How dare you accuse me of anything? They come to me, so that I can tell them about Jesus, and he liberates them from people like you (Matthew 11:28-30, 12:20, 23:23-24). Am I deficient in grace, or love, or humility, and am I really such a big problem, or are you just trying to distract your own conscience? Grace? Love? Come on, you don’t know anything about that. I doubt you even care. What you have is nothing more than etiquette. You are a whitewashed tomb. If you have so much love, your people would not be half dead when they come to me, begging to be delivered from your oppression. “I have not troubled Israel; but thou, and thy father’s house, in that ye have forsaken the commandments of the LORD, and thou hast followed Baalim” (1 Kings 18:18). I have been fixing the damage you caused.

But God gives more grace. Once that started to happen in healing, it also started to happen in preaching. I had a friend whose sister attended my high school. She introduced me to one of the two faculty advisors of her Christian group. After speaking with him, I was invited to preach at my high school for the first time. I was under a lot of pressure because I had always operated outside of the school. Prior to this I had preached only to adults probably two to four times my age. Now I had to preach to people my own age, and they were students that I would see every day. On top of that, there were some internal politics happening with the faculty advisors. The one I talked to said that he was taking a risk by inviting me, since it could have aggravated the situation. I also knew that I would be saying some things that would offend the other faculty advisor and some of the student leaders.

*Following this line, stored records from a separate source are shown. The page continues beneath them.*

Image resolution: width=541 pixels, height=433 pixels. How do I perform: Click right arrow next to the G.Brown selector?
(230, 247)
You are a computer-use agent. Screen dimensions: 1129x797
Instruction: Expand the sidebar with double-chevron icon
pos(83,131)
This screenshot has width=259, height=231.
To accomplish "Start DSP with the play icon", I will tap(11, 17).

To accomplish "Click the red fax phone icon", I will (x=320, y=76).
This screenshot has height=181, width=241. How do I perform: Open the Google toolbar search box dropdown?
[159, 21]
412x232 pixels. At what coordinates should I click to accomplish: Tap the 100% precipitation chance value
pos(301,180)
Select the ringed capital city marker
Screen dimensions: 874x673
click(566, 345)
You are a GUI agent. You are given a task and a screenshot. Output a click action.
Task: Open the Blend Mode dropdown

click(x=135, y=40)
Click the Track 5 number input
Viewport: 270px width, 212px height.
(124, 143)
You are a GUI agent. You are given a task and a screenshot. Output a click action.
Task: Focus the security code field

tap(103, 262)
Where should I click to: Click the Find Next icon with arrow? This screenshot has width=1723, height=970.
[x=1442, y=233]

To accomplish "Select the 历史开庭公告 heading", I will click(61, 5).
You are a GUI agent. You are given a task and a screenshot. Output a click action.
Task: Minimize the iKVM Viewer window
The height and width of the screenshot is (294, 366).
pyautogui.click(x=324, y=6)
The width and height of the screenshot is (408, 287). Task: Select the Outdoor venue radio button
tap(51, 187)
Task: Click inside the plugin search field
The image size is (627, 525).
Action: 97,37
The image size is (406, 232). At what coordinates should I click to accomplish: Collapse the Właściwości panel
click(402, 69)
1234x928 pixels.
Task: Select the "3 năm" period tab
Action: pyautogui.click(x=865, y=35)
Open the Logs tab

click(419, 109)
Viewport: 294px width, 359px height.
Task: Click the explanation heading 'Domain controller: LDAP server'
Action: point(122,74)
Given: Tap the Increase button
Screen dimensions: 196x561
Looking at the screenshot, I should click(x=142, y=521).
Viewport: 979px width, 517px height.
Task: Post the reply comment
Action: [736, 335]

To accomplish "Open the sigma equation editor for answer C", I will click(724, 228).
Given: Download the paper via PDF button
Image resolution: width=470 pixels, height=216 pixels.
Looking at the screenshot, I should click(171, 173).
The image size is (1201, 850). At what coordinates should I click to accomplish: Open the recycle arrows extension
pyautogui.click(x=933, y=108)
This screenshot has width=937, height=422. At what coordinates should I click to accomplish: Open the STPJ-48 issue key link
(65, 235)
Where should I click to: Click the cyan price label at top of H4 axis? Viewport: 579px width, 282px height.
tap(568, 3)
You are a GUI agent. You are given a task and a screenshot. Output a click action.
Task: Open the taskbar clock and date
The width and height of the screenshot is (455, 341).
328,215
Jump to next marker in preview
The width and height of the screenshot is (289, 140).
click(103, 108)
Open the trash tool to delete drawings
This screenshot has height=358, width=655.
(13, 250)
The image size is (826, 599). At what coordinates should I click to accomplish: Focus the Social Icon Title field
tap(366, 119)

But God gives more grace. The moment I opened my mouth, I felt the same power that came when I first prayed for the sick. This time it filled the entire room. The atmosphere became thick. As I paced the platform, it felt like I was walking through a cloud. There was a Wiccan girl in the audience who had been attending their meetings for a while, even singing their songs about Jesus. Apparently, their seeker-friendly approach meant that she never felt threatened or contradicted. This ended that night. As I was speaking, she felt a foreign power come upon her. It took hold of her and physically shook her. This continued throughout the night until the morning. She was terrified. When she went to the faculty advisor and told him about this, he was able to seize the opportunity to give her a more serious explanation on Jesus Christ. I did not know any of this until he told me the next time I saw him.

God can convict someone of sin with healing and prosperity as easily as he can with suffering and condemnation. As appropriate as it is to preach repentance, and some people need to do much more of it, the missing ingredient is often not that, but it is the Spirit of God. The problem is not only in the message, but it is often in the preacher, who is so filled with tradition that he has no room for faith. When Jesus gave the fishermen a great catch of fish, so that it filled two boats and they began to sink, Peter did not scream “Jackpot!” and suddenly started to see God as a money machine. He was convicted of his sin and said, “Depart from me, for I am a sinful man, O Lord” (Luke 5:8).

What kind of people would be ruined — ruined! — by healing and prosperity that come from God, instead of moved to a life of service? People who suggest this are not making a correct theological claim, but a covert autobiographical confession. When the preaching comes in the power of the Spirit, a message of healing, or ten thousand messages on healing, will not make the people forget about God. They will be convicted of their sins, how they have fallen short of his grace, and they will become engrossed with the goodness of God and redemption in Jesus Christ. Among other things, I told the students about the reality of creation, the truth of Scripture, and the ministry of miracles. It was not a message of condemnation but a message of faith, but they were filled with a sense of reverence, because God is real and God is good, and the heathen was shaken to the core.